Eu, por Merleau-Ponty: Massa de carne que teima em ver sendo visto, sem saber se toco ou sinto, assaz ambíguo para me desfazer do resto do mundo. Repleto de caminhos, entraves, porquês e sentidos, meio amorfo, talvez...
Eu, por Freud: Mamãe deu mamá, limpou cocô, deu tapinha e pôs na escola. Papai ameaçou cortar meu pipi. Tudo porque nunca quis sair do grando Paraíso oceânico, e porque quis matar papai, por não me deixar lá, fundido, absorto, como um simples órgão a flutuar...
Eu, por Deleuze: ?
Eu, por Murphy: Todo nascimento é o início da morte.
Eu, por mim: A grande Roda da Fortuna é uma foice que circula, corta, transforma, distorce, conforma, corrói, pergunta e pergunta e pergunta...
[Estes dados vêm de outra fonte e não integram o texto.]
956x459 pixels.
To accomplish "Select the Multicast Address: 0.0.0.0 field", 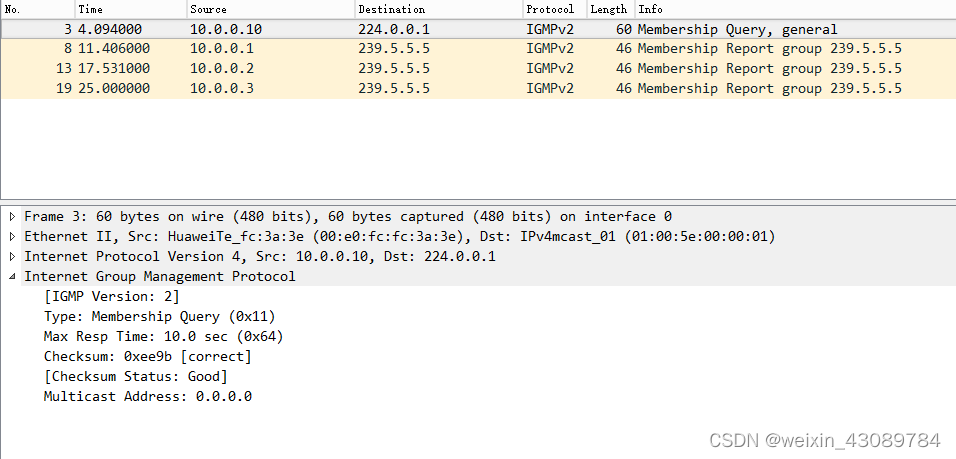I will click(148, 397).
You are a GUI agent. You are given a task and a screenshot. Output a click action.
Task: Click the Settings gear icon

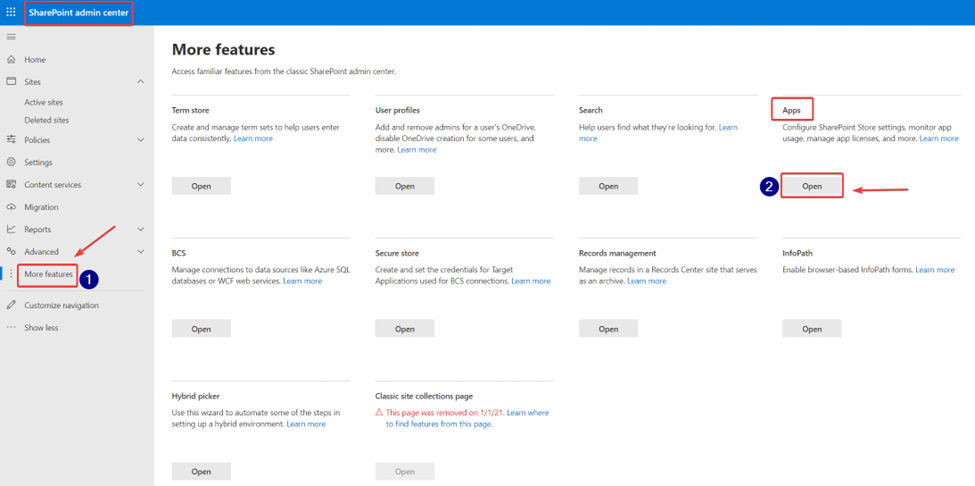pyautogui.click(x=11, y=162)
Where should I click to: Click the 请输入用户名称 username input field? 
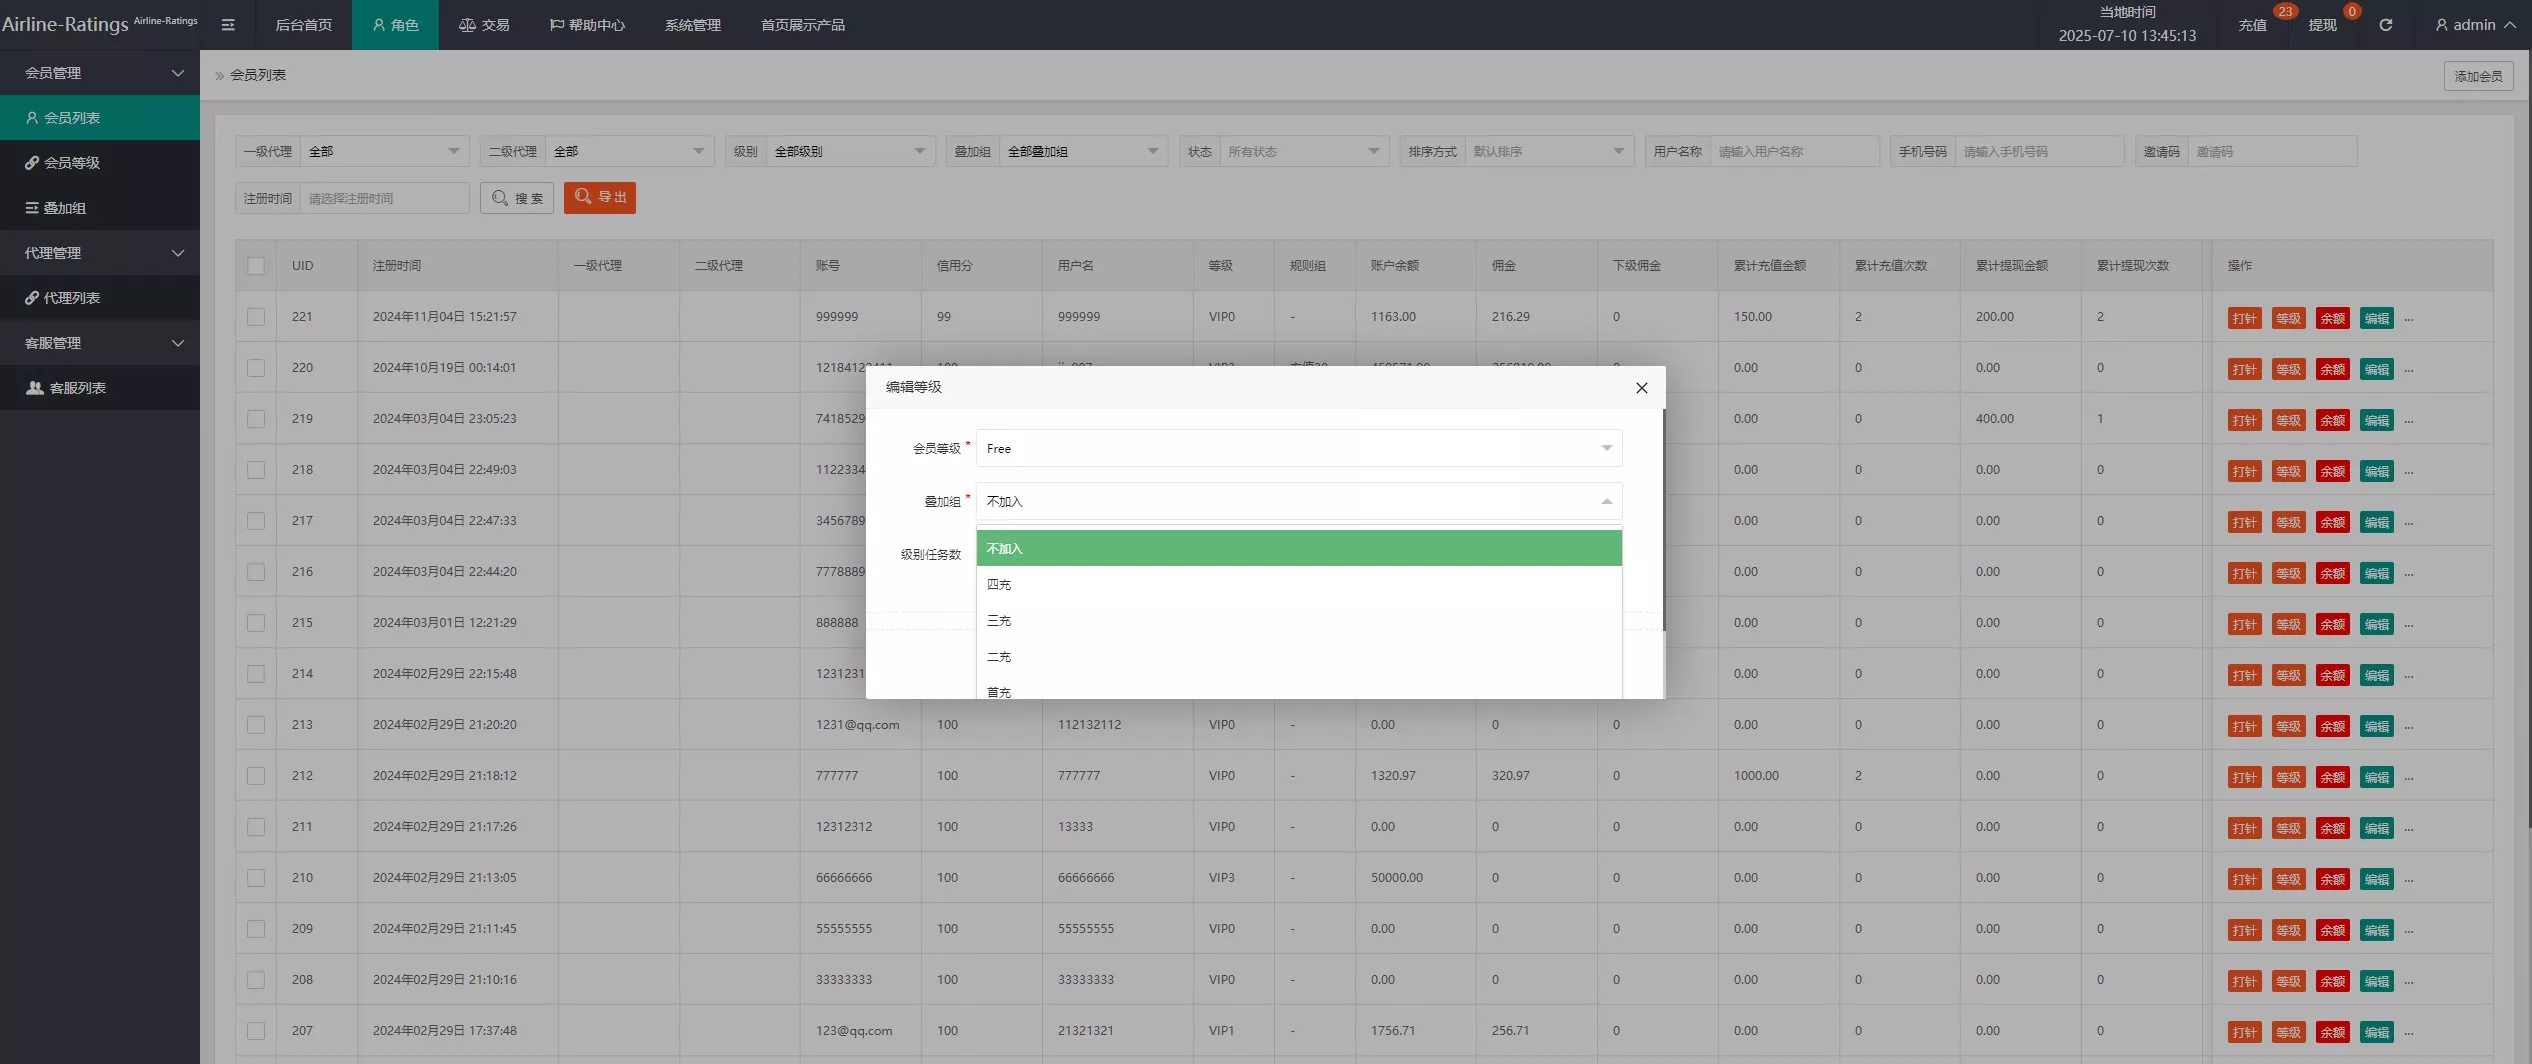pos(1794,152)
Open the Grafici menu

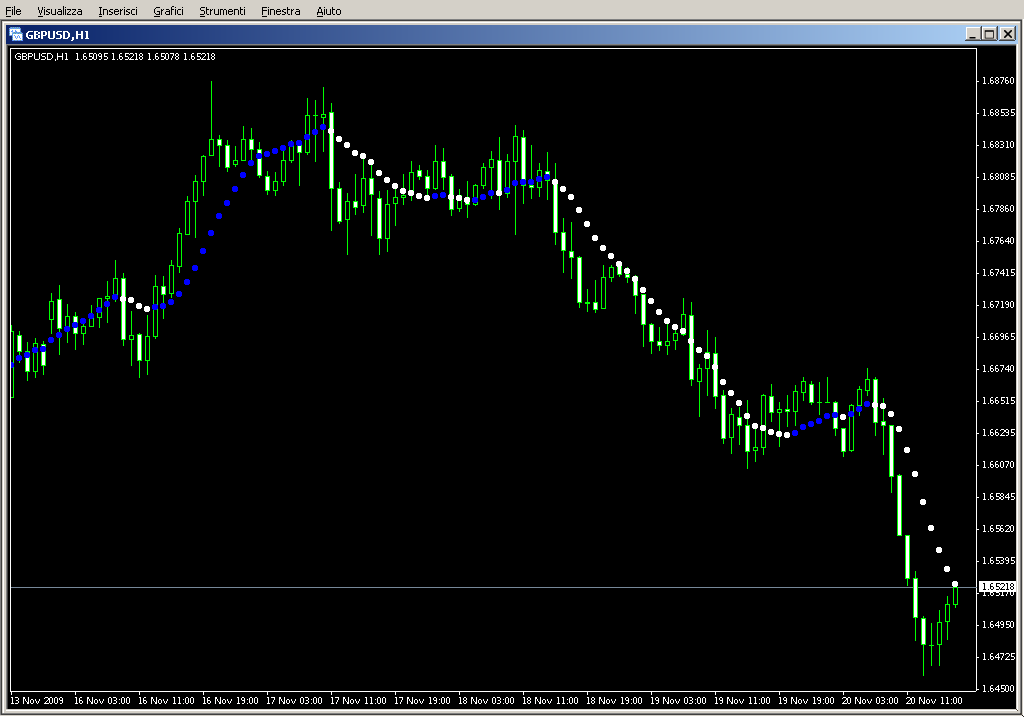[168, 11]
Definir: Limitar o Múltiplo através dos limites "precisos" da linguagem. Enumerar, prediz, reduz.
Ou seja, Mentir.
Não é convencimento meu afirmar que não posso ser definido por ser grande demais para caber num conceito. Apenas deixo claro que, entre eu e vocês não há só uma teia de indeterminadas possibilidades de sentidos e de ação (e cabe a cada um tecê-las, conforme suas vidas, sua história e seu próprio universo), mas há também a perspectiva, as visões de mundo, a probabilidade e tudo aquilo que tira o Homem do seu altar no Ser e no Eu (e, o pior, que nos tira a legitimidade de conjugá-los no "eu sou").
Assim, que o tempo passe, que os acontecimentos atualizem-se nessa corrente centrífuga que é o Agora, que cada um opine com quiser... Sendo assim, foda-se, seja lá o que eu for.